▶ _DATA FOR ANALYSIS_:
......
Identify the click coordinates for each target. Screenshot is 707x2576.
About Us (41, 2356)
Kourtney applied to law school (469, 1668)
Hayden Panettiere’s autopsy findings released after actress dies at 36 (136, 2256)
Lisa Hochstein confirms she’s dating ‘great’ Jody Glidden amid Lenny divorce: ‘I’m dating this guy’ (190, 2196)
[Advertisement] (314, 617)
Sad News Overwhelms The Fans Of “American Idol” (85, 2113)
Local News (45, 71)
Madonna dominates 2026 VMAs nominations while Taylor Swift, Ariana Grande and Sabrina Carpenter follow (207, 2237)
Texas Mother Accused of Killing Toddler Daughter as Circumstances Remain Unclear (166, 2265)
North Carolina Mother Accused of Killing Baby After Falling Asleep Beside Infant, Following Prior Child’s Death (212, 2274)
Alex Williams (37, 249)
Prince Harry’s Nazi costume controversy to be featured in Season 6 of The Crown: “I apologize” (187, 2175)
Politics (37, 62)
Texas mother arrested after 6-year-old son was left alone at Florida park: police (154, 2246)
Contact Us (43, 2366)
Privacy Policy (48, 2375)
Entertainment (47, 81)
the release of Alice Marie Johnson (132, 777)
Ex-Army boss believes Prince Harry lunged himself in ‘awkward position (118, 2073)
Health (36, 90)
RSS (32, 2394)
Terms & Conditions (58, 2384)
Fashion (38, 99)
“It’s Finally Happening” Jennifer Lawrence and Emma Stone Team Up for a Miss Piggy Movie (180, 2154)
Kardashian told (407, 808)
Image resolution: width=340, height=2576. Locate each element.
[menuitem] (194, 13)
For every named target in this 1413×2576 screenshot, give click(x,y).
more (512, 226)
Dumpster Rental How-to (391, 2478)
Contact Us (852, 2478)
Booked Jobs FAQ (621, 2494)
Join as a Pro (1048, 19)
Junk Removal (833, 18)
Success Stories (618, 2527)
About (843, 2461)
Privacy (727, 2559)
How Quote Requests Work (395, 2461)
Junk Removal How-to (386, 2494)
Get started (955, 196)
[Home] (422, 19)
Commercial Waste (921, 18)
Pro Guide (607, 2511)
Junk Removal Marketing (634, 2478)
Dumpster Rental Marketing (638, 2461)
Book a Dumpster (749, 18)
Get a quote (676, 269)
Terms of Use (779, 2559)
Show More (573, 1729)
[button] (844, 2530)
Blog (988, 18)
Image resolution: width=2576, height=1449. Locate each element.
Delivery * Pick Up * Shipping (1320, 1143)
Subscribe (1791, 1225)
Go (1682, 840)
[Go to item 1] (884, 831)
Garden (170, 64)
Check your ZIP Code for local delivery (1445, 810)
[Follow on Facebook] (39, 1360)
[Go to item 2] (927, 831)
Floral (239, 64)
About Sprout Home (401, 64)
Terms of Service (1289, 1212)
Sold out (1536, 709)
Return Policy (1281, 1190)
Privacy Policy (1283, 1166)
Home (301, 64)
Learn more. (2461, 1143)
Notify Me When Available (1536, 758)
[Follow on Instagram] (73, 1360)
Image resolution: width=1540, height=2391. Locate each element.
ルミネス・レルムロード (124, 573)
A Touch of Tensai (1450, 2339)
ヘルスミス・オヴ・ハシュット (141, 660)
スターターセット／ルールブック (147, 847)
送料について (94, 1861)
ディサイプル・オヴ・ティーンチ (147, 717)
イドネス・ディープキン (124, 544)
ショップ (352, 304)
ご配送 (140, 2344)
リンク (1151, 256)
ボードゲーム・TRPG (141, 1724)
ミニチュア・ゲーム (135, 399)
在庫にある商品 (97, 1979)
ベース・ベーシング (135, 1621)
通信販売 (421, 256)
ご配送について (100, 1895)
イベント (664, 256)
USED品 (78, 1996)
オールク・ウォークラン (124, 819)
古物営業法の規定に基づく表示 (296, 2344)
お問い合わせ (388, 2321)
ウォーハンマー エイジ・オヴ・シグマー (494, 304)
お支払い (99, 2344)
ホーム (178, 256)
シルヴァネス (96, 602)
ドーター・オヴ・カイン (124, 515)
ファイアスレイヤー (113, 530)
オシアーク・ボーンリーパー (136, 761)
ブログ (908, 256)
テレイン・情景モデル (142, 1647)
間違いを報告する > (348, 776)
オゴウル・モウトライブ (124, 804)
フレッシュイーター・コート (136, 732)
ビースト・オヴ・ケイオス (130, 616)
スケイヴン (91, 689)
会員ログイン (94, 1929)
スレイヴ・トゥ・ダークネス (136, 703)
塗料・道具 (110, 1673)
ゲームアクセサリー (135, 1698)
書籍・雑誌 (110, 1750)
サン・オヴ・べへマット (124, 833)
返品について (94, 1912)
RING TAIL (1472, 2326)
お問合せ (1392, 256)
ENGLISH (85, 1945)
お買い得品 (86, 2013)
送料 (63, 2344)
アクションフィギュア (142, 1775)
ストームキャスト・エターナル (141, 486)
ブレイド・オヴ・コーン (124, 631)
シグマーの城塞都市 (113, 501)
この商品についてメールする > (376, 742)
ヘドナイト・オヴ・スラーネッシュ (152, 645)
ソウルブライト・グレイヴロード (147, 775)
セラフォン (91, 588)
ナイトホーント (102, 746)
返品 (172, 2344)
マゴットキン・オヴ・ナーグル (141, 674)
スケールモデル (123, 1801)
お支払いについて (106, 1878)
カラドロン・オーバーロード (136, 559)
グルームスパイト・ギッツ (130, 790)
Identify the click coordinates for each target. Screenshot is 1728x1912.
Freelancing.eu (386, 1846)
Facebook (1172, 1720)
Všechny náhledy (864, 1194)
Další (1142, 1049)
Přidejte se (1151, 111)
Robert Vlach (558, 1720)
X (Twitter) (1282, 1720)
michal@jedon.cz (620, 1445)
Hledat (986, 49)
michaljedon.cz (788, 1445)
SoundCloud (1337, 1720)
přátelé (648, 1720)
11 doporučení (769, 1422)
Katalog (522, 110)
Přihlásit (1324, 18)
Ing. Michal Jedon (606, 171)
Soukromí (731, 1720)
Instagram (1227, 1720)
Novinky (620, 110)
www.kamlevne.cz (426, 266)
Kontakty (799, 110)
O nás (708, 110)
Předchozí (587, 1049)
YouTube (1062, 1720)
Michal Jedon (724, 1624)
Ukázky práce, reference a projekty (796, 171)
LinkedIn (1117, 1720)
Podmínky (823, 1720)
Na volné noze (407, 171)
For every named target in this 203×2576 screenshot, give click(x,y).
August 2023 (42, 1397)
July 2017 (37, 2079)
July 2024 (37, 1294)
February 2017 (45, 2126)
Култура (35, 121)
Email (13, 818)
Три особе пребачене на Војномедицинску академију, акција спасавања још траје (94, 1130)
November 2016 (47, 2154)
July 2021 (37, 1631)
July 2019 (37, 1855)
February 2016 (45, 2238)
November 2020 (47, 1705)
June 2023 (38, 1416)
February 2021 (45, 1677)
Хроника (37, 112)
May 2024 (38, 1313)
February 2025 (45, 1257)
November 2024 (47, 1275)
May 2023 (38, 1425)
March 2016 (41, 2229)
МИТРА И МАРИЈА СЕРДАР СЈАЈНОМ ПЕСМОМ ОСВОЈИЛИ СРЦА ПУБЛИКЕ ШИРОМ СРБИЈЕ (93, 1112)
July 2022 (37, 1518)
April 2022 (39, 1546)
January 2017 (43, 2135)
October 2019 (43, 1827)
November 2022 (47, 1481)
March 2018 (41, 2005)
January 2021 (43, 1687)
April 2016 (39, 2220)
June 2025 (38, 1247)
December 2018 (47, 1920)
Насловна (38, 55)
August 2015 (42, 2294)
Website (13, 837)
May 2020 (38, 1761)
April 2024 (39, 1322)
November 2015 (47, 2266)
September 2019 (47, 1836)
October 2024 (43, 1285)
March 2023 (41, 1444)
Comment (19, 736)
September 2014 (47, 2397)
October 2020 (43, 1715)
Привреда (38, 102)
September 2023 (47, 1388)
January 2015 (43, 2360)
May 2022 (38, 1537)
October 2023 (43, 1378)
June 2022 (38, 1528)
......
▶ _DESCRIPTION OF THE TASK_: The reply should hold only the lines of the listing above starting at the line containing "LinkedIn (1117, 1720)" and ending at the line containing "January 2017 (43, 2135)", exactly as written.

▶ _SOLUTION TO THE EXERCISE_:
LinkedIn (1117, 1720)
Podmínky (823, 1720)
Na volné noze (407, 171)
For every named target in this 203×2576 screenshot, give click(x,y).
August 2023 (42, 1397)
July 2017 (37, 2079)
July 2024 (37, 1294)
February 2017 (45, 2126)
Култура (35, 121)
Email (13, 818)
Три особе пребачене на Војномедицинску академију, акција спасавања још траје (94, 1130)
November 2016 (47, 2154)
July 2021 (37, 1631)
July 2019 (37, 1855)
February 2016 (45, 2238)
November 2020 (47, 1705)
June 2023 (38, 1416)
February 2021 (45, 1677)
Хроника (37, 112)
May 2024 (38, 1313)
February 2025 (45, 1257)
November 2024 (47, 1275)
May 2023 (38, 1425)
March 2016 (41, 2229)
МИТРА И МАРИЈА СЕРДАР СЈАЈНОМ ПЕСМОМ ОСВОЈИЛИ СРЦА ПУБЛИКЕ ШИРОМ СРБИЈЕ (93, 1112)
July 2022 (37, 1518)
April 2022 (39, 1546)
January 2017 (43, 2135)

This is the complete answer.